# Data records
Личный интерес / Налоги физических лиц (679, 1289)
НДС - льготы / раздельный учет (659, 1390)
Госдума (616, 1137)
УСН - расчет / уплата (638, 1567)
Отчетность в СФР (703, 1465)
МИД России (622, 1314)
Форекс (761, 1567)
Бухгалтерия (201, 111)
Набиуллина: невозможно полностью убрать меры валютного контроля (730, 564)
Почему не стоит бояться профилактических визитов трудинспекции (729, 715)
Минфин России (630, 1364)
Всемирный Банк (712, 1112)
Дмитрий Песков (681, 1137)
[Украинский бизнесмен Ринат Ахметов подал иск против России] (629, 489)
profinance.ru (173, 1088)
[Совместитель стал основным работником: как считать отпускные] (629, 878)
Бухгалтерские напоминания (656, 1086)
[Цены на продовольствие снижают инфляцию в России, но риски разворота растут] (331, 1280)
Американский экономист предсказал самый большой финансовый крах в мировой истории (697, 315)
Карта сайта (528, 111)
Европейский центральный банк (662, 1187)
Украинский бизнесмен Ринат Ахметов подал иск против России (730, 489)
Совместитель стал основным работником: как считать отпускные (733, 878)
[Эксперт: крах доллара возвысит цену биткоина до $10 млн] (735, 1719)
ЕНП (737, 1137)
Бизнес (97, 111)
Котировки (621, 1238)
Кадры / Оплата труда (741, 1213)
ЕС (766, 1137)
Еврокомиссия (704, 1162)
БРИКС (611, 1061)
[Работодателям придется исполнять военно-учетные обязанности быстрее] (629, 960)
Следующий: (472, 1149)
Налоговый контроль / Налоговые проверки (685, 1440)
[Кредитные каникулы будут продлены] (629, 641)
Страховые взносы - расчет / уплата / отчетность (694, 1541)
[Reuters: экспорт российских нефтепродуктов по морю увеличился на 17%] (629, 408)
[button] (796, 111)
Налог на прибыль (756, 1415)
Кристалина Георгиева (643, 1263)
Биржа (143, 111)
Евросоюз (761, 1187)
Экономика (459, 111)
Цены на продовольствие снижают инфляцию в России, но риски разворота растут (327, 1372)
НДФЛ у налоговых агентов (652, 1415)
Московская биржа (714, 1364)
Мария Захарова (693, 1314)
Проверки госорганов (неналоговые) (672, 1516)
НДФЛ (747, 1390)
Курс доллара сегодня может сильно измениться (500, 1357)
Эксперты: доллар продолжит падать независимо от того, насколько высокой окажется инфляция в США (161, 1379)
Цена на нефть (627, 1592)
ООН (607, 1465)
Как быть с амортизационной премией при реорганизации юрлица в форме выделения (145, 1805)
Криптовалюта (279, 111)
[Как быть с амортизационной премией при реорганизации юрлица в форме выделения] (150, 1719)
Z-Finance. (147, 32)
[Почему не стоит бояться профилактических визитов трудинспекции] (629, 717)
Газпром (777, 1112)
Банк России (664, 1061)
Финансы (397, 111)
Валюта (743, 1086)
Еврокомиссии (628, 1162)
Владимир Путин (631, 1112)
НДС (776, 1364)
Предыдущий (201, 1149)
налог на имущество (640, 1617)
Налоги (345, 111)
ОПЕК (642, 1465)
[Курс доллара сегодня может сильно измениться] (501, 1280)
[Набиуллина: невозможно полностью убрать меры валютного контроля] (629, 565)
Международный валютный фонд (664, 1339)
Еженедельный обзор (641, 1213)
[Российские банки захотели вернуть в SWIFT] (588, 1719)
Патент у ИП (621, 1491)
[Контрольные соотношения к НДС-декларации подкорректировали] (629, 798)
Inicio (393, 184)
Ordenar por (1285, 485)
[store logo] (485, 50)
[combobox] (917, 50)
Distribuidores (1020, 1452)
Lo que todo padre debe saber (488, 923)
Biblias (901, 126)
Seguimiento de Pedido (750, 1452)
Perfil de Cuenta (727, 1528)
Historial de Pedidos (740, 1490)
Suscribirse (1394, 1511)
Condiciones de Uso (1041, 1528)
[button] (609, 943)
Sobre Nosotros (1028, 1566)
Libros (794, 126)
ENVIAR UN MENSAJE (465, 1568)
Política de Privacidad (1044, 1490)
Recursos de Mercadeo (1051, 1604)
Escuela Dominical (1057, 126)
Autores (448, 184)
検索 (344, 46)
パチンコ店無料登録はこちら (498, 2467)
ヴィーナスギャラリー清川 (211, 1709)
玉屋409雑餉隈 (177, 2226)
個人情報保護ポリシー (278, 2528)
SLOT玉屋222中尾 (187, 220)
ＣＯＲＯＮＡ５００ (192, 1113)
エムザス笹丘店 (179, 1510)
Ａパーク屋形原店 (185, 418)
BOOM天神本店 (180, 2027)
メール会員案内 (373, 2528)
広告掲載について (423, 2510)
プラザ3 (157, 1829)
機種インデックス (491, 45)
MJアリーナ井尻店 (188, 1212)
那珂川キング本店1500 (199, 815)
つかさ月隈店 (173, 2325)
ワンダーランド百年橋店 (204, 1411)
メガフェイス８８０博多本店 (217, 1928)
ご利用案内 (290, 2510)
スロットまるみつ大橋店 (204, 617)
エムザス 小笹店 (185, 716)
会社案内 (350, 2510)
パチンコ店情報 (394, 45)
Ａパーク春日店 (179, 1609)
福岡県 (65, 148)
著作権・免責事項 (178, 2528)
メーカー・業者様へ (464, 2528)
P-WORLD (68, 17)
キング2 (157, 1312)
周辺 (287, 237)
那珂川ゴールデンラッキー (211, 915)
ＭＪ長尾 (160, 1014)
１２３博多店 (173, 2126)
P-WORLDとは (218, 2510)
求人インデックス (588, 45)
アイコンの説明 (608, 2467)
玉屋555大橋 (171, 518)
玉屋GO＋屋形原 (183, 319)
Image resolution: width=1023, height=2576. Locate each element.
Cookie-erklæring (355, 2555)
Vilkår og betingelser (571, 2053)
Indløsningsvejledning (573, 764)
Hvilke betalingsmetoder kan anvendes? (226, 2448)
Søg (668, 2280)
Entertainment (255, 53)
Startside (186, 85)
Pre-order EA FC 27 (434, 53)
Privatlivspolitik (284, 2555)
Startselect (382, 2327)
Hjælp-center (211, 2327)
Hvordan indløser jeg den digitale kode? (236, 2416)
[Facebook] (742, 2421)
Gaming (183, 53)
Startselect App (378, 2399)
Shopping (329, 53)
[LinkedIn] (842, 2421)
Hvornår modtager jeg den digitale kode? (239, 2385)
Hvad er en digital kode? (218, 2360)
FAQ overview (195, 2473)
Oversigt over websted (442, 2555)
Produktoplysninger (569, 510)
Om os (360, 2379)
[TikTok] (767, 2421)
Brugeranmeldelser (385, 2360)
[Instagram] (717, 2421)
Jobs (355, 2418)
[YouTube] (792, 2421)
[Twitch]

# Work required
Of the entries above, tally the lines with "сегодня" in them. Only the total should be given.

# Your solution
2